▶ **EXERCISE REQUIREMENTS**
Your answer must match, word for word, the lines from the one holding "You are a computer-use" through the final line below, with pictures excluded.
· · · · ·
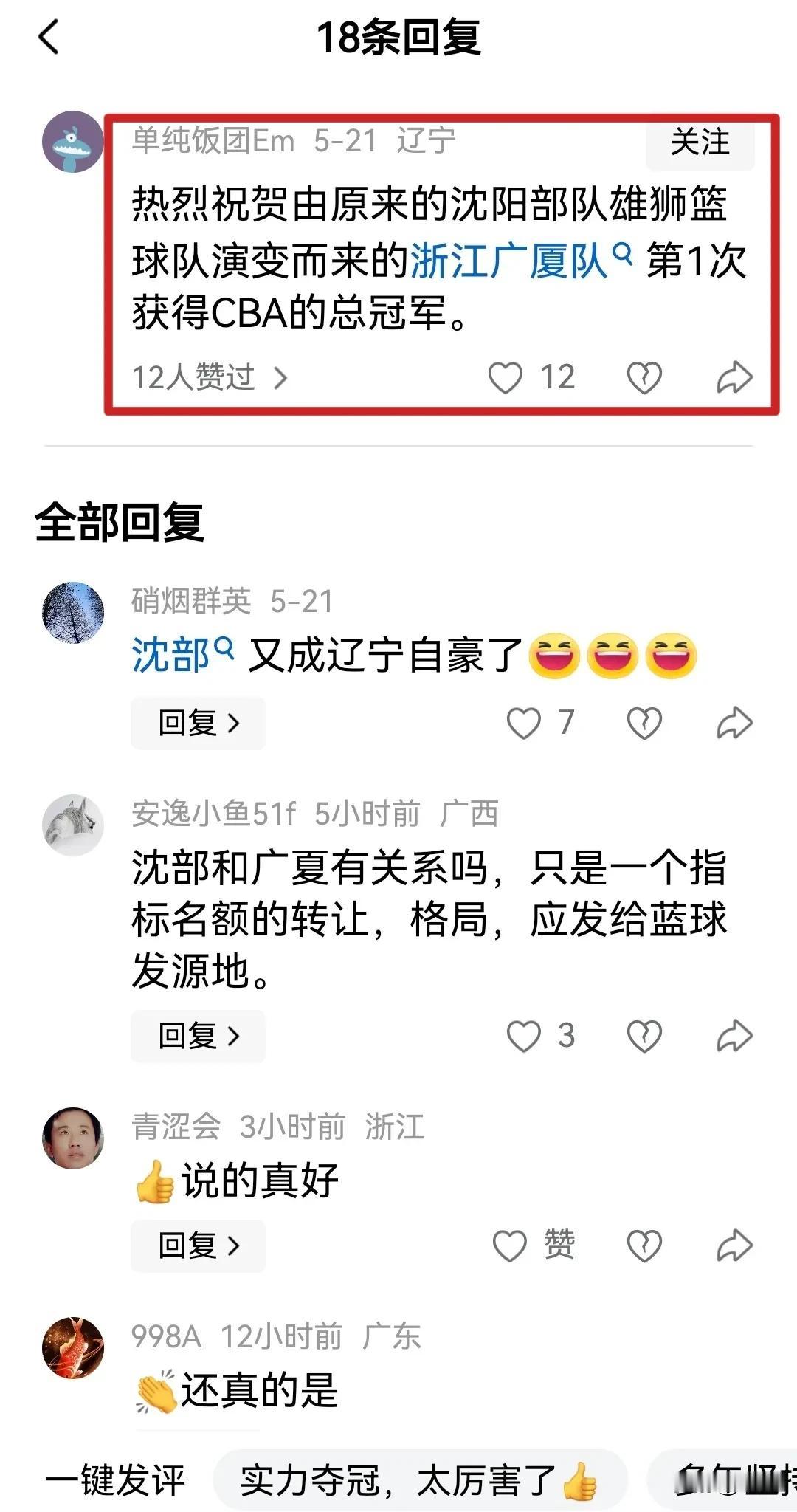Viewport: 797px width, 1512px height.
Task: Open the 浙江广厦队 search link
Action: (521, 261)
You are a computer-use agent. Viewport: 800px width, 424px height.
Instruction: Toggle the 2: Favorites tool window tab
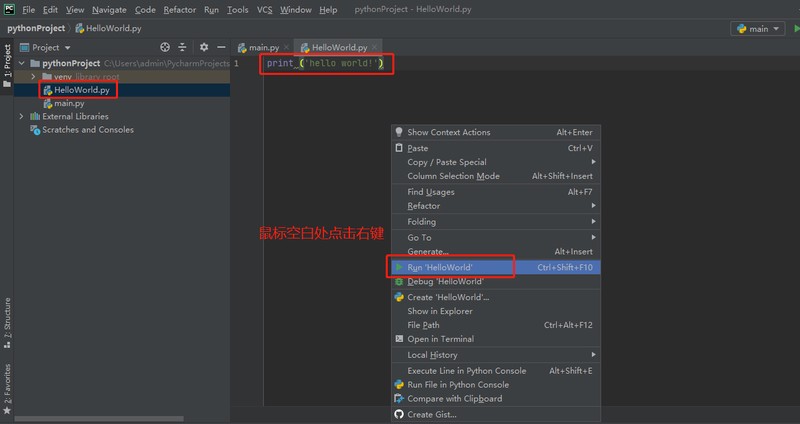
· · · · ·
▶ **YOUR RESPONSE**
You are a computer-use agent. Viewport: 800px width, 424px height.
Instruction: Toggle the 2: Favorites tool window tab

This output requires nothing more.